The Minnesota Vikings and NFL rushing leader Dalvin Cook come to CenturyLink Field Sunday night. And then Cook’s backup showed how complete Seattle’s breakdowns on defense are this season.

Mattison ran for 112 yards on 20 carries, most of those after Cook left with a groin injury early in the second half. It came against what had been the NFL’s third-ranked, but wholly untested, rushing defense. Minnesota controlled the entire night, other than the Seahawks’ remarkable three touchdowns in 113 seconds of the third quarter and Seattle’s final offensive drive.

The Seahawks’ defense blew all of that 21-13 lead.

Seattle’s ugly start

The game began with the Vikings doing whatever they wanted to do against the Seahawks’ overrun defense.

Minnesota romped to 217 yards on 41 plays in a first half that was a runaway in every aspect—except, thankfully for Seattle, the score.

The Seahawks’ defense could not get off the field, continuing an early season trend. Minnesota converted had five conversions on 10 third- and fourth-down plays in the half, including 2 for 2 on fourth down.

Cook had 65 yards on 17 carries in the half.

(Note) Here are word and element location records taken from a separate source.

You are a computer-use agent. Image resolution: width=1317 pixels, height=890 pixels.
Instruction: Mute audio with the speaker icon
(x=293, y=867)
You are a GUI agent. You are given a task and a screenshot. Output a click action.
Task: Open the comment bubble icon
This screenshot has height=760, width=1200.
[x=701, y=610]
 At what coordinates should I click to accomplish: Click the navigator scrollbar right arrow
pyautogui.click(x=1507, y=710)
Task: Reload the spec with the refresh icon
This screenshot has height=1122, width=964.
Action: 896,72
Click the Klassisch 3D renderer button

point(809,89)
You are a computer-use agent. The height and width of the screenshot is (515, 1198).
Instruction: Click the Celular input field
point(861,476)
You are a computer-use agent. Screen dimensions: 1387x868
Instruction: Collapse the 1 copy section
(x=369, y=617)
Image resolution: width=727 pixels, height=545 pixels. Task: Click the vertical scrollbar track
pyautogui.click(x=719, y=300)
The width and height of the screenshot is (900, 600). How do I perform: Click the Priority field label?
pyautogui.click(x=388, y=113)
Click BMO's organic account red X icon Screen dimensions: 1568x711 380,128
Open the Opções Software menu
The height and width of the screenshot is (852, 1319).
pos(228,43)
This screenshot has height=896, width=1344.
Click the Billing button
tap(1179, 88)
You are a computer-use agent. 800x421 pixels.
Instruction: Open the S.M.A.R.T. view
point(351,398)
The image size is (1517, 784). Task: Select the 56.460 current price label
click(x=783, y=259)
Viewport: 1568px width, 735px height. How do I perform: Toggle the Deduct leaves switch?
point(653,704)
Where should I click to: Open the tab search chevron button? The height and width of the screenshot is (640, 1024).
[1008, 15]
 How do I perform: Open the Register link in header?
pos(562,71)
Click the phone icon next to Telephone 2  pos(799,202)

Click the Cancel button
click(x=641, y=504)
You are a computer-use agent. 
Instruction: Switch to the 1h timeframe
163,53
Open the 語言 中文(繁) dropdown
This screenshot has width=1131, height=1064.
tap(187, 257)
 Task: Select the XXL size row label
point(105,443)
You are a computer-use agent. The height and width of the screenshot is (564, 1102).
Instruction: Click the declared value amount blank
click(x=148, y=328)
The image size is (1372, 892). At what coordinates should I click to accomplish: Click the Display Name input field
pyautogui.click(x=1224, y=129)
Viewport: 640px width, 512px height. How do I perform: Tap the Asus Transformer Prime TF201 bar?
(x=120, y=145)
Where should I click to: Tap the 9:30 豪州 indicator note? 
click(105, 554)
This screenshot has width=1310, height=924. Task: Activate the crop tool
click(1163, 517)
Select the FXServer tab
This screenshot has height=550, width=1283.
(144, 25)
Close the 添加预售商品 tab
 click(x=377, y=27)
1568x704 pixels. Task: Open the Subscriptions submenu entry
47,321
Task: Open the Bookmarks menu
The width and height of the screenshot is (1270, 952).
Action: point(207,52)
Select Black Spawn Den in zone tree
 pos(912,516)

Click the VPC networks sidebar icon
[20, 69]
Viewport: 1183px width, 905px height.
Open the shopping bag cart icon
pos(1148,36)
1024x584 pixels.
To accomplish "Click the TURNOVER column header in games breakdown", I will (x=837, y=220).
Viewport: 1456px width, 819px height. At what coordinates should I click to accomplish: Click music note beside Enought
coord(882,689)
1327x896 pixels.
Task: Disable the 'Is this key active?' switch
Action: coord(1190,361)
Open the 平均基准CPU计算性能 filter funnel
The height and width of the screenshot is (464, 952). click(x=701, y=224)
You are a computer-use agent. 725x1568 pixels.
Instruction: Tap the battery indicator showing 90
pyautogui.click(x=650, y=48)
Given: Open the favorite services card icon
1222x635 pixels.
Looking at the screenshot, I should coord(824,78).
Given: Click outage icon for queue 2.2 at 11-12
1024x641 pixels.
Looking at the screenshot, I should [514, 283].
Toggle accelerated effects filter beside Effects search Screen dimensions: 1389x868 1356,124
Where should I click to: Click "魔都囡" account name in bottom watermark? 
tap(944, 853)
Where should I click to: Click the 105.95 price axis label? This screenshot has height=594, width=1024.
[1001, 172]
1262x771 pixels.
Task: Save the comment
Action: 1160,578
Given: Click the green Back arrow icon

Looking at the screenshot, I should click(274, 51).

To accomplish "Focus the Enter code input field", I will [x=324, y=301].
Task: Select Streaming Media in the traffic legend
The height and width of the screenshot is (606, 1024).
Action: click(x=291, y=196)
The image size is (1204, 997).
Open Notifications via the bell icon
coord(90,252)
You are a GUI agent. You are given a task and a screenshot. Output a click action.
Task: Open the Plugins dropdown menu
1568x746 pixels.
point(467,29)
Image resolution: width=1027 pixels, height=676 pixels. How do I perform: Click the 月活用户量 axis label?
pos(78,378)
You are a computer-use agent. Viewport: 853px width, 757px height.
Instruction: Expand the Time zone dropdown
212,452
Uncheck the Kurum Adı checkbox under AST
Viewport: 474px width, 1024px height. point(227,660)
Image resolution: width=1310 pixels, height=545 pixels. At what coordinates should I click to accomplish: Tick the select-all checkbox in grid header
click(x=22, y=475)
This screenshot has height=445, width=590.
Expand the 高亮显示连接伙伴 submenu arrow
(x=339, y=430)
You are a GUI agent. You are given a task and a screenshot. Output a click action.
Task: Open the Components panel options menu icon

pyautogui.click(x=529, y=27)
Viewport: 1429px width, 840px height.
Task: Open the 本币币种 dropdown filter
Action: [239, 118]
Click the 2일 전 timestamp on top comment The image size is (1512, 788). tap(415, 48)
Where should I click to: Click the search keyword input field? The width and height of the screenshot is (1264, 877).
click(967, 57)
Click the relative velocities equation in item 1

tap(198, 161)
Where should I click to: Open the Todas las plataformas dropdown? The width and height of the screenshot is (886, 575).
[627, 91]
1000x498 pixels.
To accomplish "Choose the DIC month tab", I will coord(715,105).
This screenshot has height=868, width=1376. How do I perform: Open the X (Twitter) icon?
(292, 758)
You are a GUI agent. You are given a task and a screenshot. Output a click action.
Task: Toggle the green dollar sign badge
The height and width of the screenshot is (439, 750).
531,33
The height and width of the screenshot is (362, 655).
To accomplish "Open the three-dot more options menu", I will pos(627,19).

That was three more rushes than any running back had against Seattle’s third-ranked, but unproven, run defense entering Sunday.

Meanwhile Seattle’s offense gained just 66 yards and had only 18 plays in the first half. Wilson looked nothing like the early front-runner for the NFL most valuable player award. Minnesota sacked him four times for 27 lost yards. Two of those came when Wilson held onto the ball instead of throwing into tight coverage from a Vikings secondary that had given up huge plays while losing three of its first four games.

The Seahawks had just 13 net passing yards in the half.

The Vikings gained 151 of the game’s first 194 yards of offense.

The only good news through all that for Seattle? It was behind only 13-0 at halftime.